Reed was being a boorish bully. He gatecrashed a private function and started throwing his weight around.
Now Judge Aitken is not responsible for what Reed did, but his behaviour gives an insight into that night.
“Don’t touch me or I will sue you for a lot of money,” Reed is heard telling a Northern Club staff member in the video played to the panel.
”Will you tell Winston from me please that I’m upset about being a New Zealand First supporter. I’m on the mailing list,” Reed continued.
So Reed clearly knew it was a NZ First function. In fact it seems clear that he went into the room purely because it was a NZ First function.
The judge – who says she did not realise it was a political event or that the speaker was Peters – appeared to be focusing her comments at NZ First Cabinet minister Casey Costello, adding, “How can you let him say that?”
So the Judge is testifying (presumably under oath) that she did not recognise Peters’s voice, did not see Peters, did not see the two large NZ First banners and also did not recognise Casey Costello. She just happened to very soberly comment to a total stranger that another total stranger was lying. I mean, who hasn’t done that.
Howard said another man then appeared in the foyer, who was “loitering” outside the room for about 20 minutes.
She claimed the man accosted Peters as the veteran politician was leaving the venue, accusing him of “doing a shit job”.
Howard said she later learned the man was the judge’s husband, celebrity doctor David Galler.
And here is where it gets interesting from a further story.
Judge Aitken said it was only as she was being escorted away from the room that she looked over her shoulder and realised that speaker was the Deputy Prime Minister.
She returned to her own function and took a seat at her table, admitting: “Oops, oh God.

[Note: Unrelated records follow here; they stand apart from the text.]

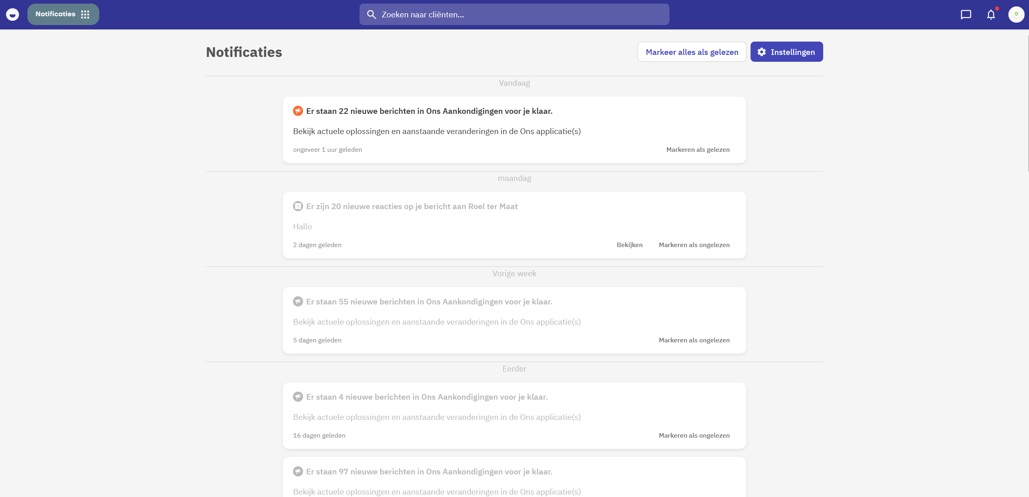Mark the 22 berichten notification as gelezen

click(698, 149)
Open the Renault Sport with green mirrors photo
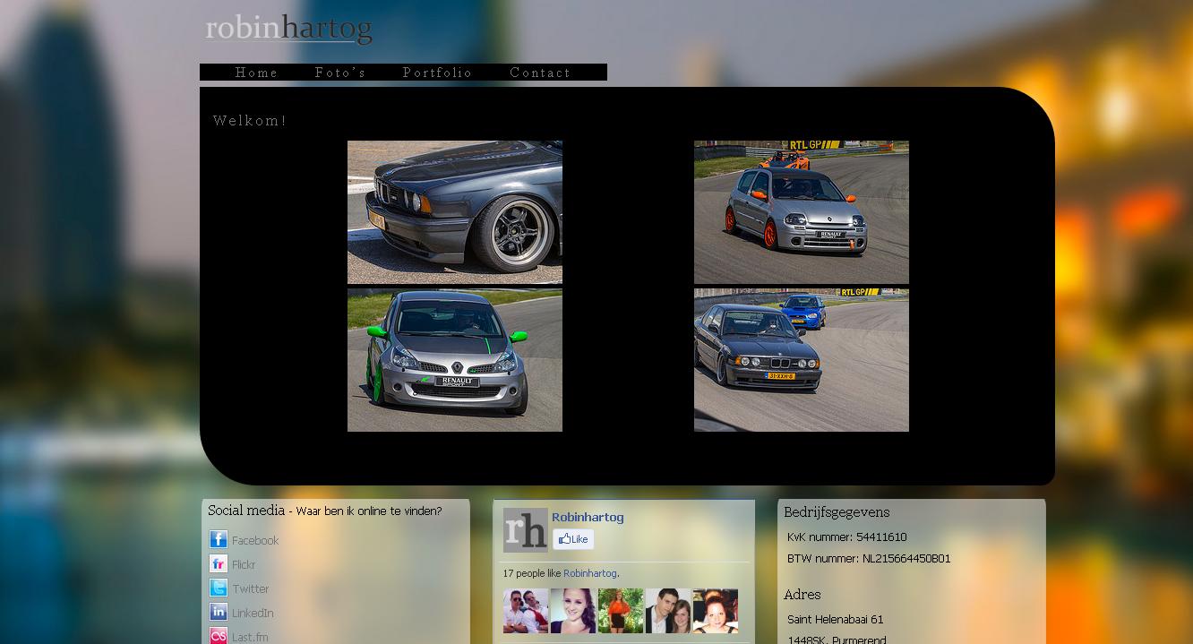 [455, 360]
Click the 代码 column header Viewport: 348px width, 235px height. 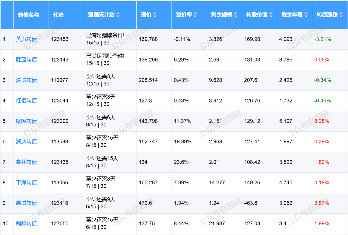click(58, 15)
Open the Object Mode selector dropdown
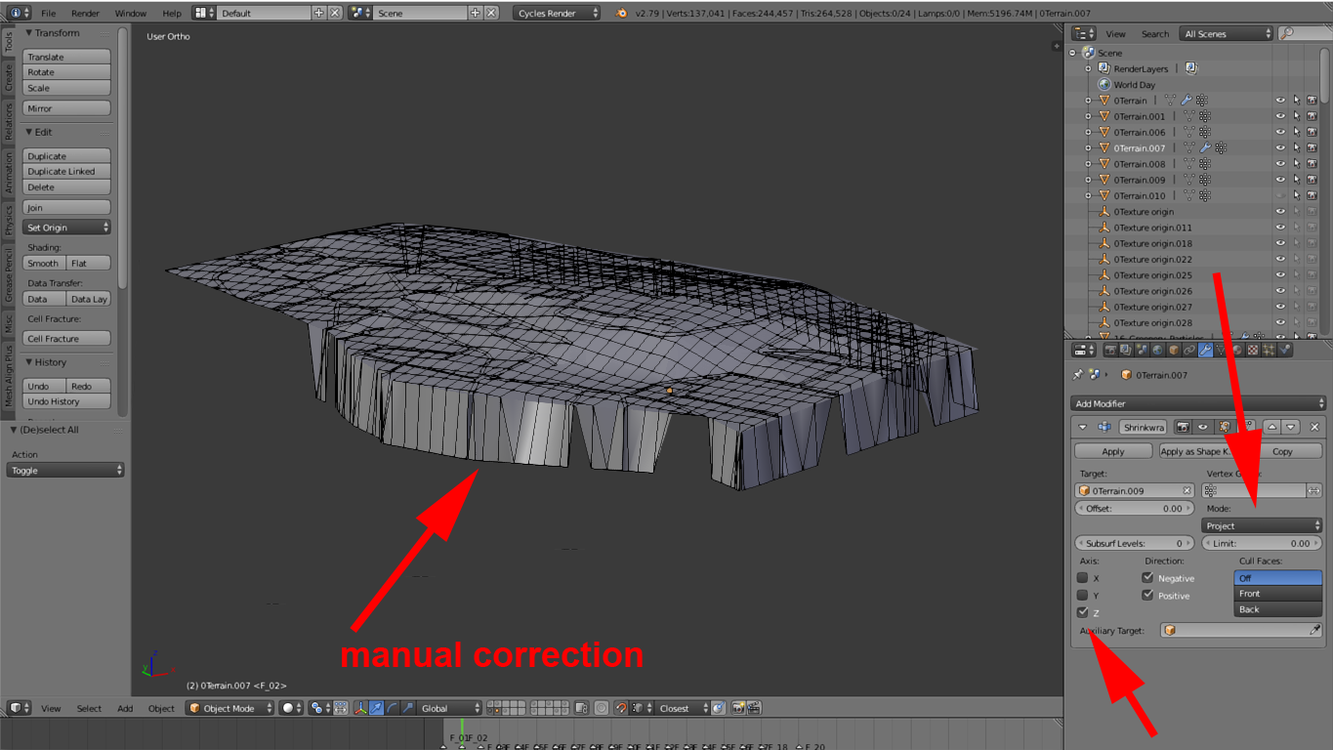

I’ve just called Winston Peters a liar.”
The judge said she warned her husband not to get involved and had no idea he would later disrupt the NZ First function, allegedly calling Costello “despicable” and accusing her of “killing hundreds of people”, in apparent reference to the party’s tobacco policies.
Judge Aitken said she only got wind of Galler’s alleged behaviour days later when she received a call from another judge.
So she is saying she told her table that she had just called the then Deputy PM a liar by accident. The table would have been aware this would be very very bad for her, and her husband ignored her explicit instruction not to get involved, and he did so anyway. And more remarkably she didn’t notice he was gone.
The judge said she felt “pressured” to write the letters but was prepared to offer a genuine apology for her behaviour, which she described as “completely out of character”.
So the Judge didn’t;t really want to apologise.
Judge Aitken defended “venting” comments she made in another letter to Judge Taumaunu in which she wrote, “There is a time and place to get involved and this is one of them”, and “I can no longer stay silent” in the face of divisiveness “coming from politicians”.
To me this tally undermines her claim that she had no idea at all the speaker was Winston Peters and that it was a NZF function. In this letter she states she can’t remain silent and must respond to what politicians are saying.
She really doesn’t seem to understand what being a Judge entails.
She also expressed disappointment at the contents of a letter of apology sent by Judge Taumaunu to the NZ First Party president, in which he “unreservedly apologised” on behalf of the entire district court.
Judge Aitken felt this was unfair on other judges, given the incident was of her making alone.
It wasn’t. The two other people who disrupted it were spouses of judges. They were only at the function in that capacity. The bottom line is an event for judges led to people being harassed and abused at a neighbouring event. Entirely appropriate the apology should be on behalf of the wider court.